— WHAT THE TASK REQUIRES —
Copy out all of the records below word for word, with nothing changed.

— EXTRACTED INFORMATION —
----

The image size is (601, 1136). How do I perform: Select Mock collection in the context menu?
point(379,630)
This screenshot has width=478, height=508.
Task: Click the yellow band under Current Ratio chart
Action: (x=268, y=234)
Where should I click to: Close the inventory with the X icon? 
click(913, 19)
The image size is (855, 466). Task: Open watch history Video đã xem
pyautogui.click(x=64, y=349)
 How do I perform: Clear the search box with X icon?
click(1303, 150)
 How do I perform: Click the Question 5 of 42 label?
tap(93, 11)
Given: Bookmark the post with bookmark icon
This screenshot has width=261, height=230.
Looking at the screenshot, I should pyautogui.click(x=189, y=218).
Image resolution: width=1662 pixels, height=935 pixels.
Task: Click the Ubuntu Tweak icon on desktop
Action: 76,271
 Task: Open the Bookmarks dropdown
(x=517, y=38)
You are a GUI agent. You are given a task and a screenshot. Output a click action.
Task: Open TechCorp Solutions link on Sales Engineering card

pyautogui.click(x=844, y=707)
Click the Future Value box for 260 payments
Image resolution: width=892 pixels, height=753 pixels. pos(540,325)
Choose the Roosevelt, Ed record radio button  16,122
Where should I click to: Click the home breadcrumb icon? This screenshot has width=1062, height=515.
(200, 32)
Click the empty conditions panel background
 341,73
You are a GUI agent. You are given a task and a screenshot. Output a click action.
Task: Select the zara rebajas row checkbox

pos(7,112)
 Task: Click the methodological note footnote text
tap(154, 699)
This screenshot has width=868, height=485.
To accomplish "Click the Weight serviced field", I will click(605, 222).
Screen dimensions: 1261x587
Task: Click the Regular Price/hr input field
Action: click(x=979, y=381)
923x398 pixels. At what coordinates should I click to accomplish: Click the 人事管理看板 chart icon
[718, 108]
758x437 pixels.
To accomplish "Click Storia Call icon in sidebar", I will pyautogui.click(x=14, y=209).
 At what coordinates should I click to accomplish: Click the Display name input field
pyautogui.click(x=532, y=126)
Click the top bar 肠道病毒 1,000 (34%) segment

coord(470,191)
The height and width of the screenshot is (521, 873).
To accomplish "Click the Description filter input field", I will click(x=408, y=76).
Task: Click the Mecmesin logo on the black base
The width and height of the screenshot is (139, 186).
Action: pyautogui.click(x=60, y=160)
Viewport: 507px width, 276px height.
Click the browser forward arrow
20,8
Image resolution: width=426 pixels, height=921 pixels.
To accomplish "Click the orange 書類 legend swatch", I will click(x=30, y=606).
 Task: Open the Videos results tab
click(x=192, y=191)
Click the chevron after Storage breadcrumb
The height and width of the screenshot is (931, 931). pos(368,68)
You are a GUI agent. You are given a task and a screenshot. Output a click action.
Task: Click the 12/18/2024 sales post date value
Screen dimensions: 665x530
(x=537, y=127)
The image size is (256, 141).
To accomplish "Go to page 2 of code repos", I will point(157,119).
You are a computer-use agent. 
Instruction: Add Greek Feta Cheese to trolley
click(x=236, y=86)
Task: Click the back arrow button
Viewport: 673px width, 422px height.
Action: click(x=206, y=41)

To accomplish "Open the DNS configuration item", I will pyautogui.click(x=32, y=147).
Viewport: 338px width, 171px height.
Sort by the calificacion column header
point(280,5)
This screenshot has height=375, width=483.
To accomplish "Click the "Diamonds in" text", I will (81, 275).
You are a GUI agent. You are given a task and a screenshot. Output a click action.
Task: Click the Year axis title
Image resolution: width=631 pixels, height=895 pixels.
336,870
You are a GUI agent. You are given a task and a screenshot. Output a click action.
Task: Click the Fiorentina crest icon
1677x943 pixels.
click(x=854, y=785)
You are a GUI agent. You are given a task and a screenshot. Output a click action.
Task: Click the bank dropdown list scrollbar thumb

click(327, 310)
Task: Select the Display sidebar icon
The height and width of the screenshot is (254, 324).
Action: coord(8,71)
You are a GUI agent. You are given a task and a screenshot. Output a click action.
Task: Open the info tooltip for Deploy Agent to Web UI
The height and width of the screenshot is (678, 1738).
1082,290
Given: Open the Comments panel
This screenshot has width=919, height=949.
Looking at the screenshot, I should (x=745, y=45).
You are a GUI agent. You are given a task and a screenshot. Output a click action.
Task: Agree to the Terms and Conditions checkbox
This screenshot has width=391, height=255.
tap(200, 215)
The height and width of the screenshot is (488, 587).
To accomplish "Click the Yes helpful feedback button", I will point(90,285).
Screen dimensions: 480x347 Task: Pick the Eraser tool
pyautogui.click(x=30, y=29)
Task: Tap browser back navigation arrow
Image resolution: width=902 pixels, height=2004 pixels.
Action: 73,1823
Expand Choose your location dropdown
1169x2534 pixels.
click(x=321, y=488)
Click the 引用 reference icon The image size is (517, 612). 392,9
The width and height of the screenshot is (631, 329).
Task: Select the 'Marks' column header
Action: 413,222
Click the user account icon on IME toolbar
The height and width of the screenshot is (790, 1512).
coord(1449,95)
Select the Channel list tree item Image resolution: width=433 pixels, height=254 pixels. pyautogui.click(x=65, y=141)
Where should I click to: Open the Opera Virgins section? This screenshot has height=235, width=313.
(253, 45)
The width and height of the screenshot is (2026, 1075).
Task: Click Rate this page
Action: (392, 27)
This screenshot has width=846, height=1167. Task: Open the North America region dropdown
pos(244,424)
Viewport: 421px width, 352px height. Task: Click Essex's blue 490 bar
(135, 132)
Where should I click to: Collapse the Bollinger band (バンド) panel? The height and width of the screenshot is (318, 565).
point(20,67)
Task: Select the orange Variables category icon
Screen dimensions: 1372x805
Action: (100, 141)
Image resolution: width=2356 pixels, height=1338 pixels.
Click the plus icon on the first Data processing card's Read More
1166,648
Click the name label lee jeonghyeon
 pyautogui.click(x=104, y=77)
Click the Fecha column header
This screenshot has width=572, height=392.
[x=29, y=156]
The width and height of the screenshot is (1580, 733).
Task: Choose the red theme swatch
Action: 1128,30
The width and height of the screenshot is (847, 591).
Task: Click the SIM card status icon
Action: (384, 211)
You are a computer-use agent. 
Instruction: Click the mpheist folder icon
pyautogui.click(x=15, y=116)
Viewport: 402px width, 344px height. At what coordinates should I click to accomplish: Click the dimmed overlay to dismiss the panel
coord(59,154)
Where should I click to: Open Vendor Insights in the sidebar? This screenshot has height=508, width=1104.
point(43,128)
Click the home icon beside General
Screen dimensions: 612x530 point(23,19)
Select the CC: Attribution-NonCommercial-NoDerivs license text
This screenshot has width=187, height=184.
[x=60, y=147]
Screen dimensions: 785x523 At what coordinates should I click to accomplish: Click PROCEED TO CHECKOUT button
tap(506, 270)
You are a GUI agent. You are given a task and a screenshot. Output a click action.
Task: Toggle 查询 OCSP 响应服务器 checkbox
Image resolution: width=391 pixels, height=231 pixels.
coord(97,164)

----

— COMPLETED TASK —
The image size is (601, 1136). How do I perform: Select Mock collection in the context menu?
point(379,630)
This screenshot has width=478, height=508.
Task: Click the yellow band under Current Ratio chart
Action: (x=268, y=234)
Where should I click to: Close the inventory with the X icon? 
click(913, 19)
The image size is (855, 466). Task: Open watch history Video đã xem
pyautogui.click(x=64, y=349)
 How do I perform: Clear the search box with X icon?
click(1303, 150)
 How do I perform: Click the Question 5 of 42 label?
tap(93, 11)
Given: Bookmark the post with bookmark icon
This screenshot has width=261, height=230.
Looking at the screenshot, I should pyautogui.click(x=189, y=218).
Image resolution: width=1662 pixels, height=935 pixels.
Task: Click the Ubuntu Tweak icon on desktop
Action: 76,271
 Task: Open the Bookmarks dropdown
(x=517, y=38)
You are a GUI agent. You are given a task and a screenshot. Output a click action.
Task: Open TechCorp Solutions link on Sales Engineering card

pyautogui.click(x=844, y=707)
Click the Future Value box for 260 payments
Image resolution: width=892 pixels, height=753 pixels. pos(540,325)
Choose the Roosevelt, Ed record radio button  16,122
Where should I click to: Click the home breadcrumb icon? This screenshot has width=1062, height=515.
(200, 32)
Click the empty conditions panel background
 341,73
You are a GUI agent. You are given a task and a screenshot. Output a click action.
Task: Select the zara rebajas row checkbox

pos(7,112)
 Task: Click the methodological note footnote text
tap(154, 699)
This screenshot has width=868, height=485.
To accomplish "Click the Weight serviced field", I will click(605, 222).
Screen dimensions: 1261x587
Task: Click the Regular Price/hr input field
Action: click(x=979, y=381)
923x398 pixels. At what coordinates should I click to accomplish: Click the 人事管理看板 chart icon
[718, 108]
758x437 pixels.
To accomplish "Click Storia Call icon in sidebar", I will pyautogui.click(x=14, y=209).
 At what coordinates should I click to accomplish: Click the Display name input field
pyautogui.click(x=532, y=126)
Click the top bar 肠道病毒 1,000 (34%) segment

coord(470,191)
The height and width of the screenshot is (521, 873).
To accomplish "Click the Description filter input field", I will click(x=408, y=76).
Task: Click the Mecmesin logo on the black base
The width and height of the screenshot is (139, 186).
Action: pyautogui.click(x=60, y=160)
Viewport: 507px width, 276px height.
Click the browser forward arrow
20,8
Image resolution: width=426 pixels, height=921 pixels.
To accomplish "Click the orange 書類 legend swatch", I will click(x=30, y=606).
 Task: Open the Videos results tab
click(x=192, y=191)
Click the chevron after Storage breadcrumb
The height and width of the screenshot is (931, 931). pos(368,68)
You are a GUI agent. You are given a task and a screenshot. Output a click action.
Task: Click the 12/18/2024 sales post date value
Screen dimensions: 665x530
(x=537, y=127)
The image size is (256, 141).
To accomplish "Go to page 2 of code repos", I will point(157,119).
You are a computer-use agent. 
Instruction: Add Greek Feta Cheese to trolley
click(x=236, y=86)
Task: Click the back arrow button
Viewport: 673px width, 422px height.
Action: click(x=206, y=41)

To accomplish "Open the DNS configuration item", I will pyautogui.click(x=32, y=147).
Viewport: 338px width, 171px height.
Sort by the calificacion column header
point(280,5)
This screenshot has height=375, width=483.
To accomplish "Click the "Diamonds in" text", I will (81, 275).
You are a GUI agent. You are given a task and a screenshot. Output a click action.
Task: Click the Year axis title
Image resolution: width=631 pixels, height=895 pixels.
336,870
You are a GUI agent. You are given a task and a screenshot. Output a click action.
Task: Click the Fiorentina crest icon
1677x943 pixels.
click(x=854, y=785)
You are a GUI agent. You are given a task and a screenshot. Output a click action.
Task: Click the bank dropdown list scrollbar thumb

click(327, 310)
Task: Select the Display sidebar icon
The height and width of the screenshot is (254, 324).
Action: coord(8,71)
You are a GUI agent. You are given a task and a screenshot. Output a click action.
Task: Open the info tooltip for Deploy Agent to Web UI
The height and width of the screenshot is (678, 1738).
1082,290
Given: Open the Comments panel
This screenshot has width=919, height=949.
Looking at the screenshot, I should (x=745, y=45).
You are a GUI agent. You are given a task and a screenshot. Output a click action.
Task: Agree to the Terms and Conditions checkbox
This screenshot has width=391, height=255.
tap(200, 215)
The height and width of the screenshot is (488, 587).
To accomplish "Click the Yes helpful feedback button", I will point(90,285).
Screen dimensions: 480x347 Task: Pick the Eraser tool
pyautogui.click(x=30, y=29)
Task: Tap browser back navigation arrow
Image resolution: width=902 pixels, height=2004 pixels.
Action: 73,1823
Expand Choose your location dropdown
1169x2534 pixels.
click(x=321, y=488)
Click the 引用 reference icon The image size is (517, 612). 392,9
The width and height of the screenshot is (631, 329).
Task: Select the 'Marks' column header
Action: 413,222
Click the user account icon on IME toolbar
The height and width of the screenshot is (790, 1512).
coord(1449,95)
Select the Channel list tree item Image resolution: width=433 pixels, height=254 pixels. pyautogui.click(x=65, y=141)
Where should I click to: Open the Opera Virgins section? This screenshot has height=235, width=313.
(253, 45)
The width and height of the screenshot is (2026, 1075).
Task: Click Rate this page
Action: (392, 27)
This screenshot has width=846, height=1167. Task: Open the North America region dropdown
pos(244,424)
Viewport: 421px width, 352px height. Task: Click Essex's blue 490 bar
(135, 132)
Where should I click to: Collapse the Bollinger band (バンド) panel? The height and width of the screenshot is (318, 565).
point(20,67)
Task: Select the orange Variables category icon
Screen dimensions: 1372x805
Action: (100, 141)
Image resolution: width=2356 pixels, height=1338 pixels.
Click the plus icon on the first Data processing card's Read More
1166,648
Click the name label lee jeonghyeon
 pyautogui.click(x=104, y=77)
Click the Fecha column header
This screenshot has width=572, height=392.
[x=29, y=156]
The width and height of the screenshot is (1580, 733).
Task: Choose the red theme swatch
Action: 1128,30
The width and height of the screenshot is (847, 591).
Task: Click the SIM card status icon
Action: (384, 211)
You are a computer-use agent. 
Instruction: Click the mpheist folder icon
pyautogui.click(x=15, y=116)
Viewport: 402px width, 344px height. At what coordinates should I click to accomplish: Click the dimmed overlay to dismiss the panel
coord(59,154)
Where should I click to: Open Vendor Insights in the sidebar? This screenshot has height=508, width=1104.
point(43,128)
Click the home icon beside General
Screen dimensions: 612x530 point(23,19)
Select the CC: Attribution-NonCommercial-NoDerivs license text
This screenshot has width=187, height=184.
[x=60, y=147]
Screen dimensions: 785x523 At what coordinates should I click to accomplish: Click PROCEED TO CHECKOUT button
tap(506, 270)
You are a GUI agent. You are given a task and a screenshot. Output a click action.
Task: Toggle 查询 OCSP 响应服务器 checkbox
Image resolution: width=391 pixels, height=231 pixels.
coord(97,164)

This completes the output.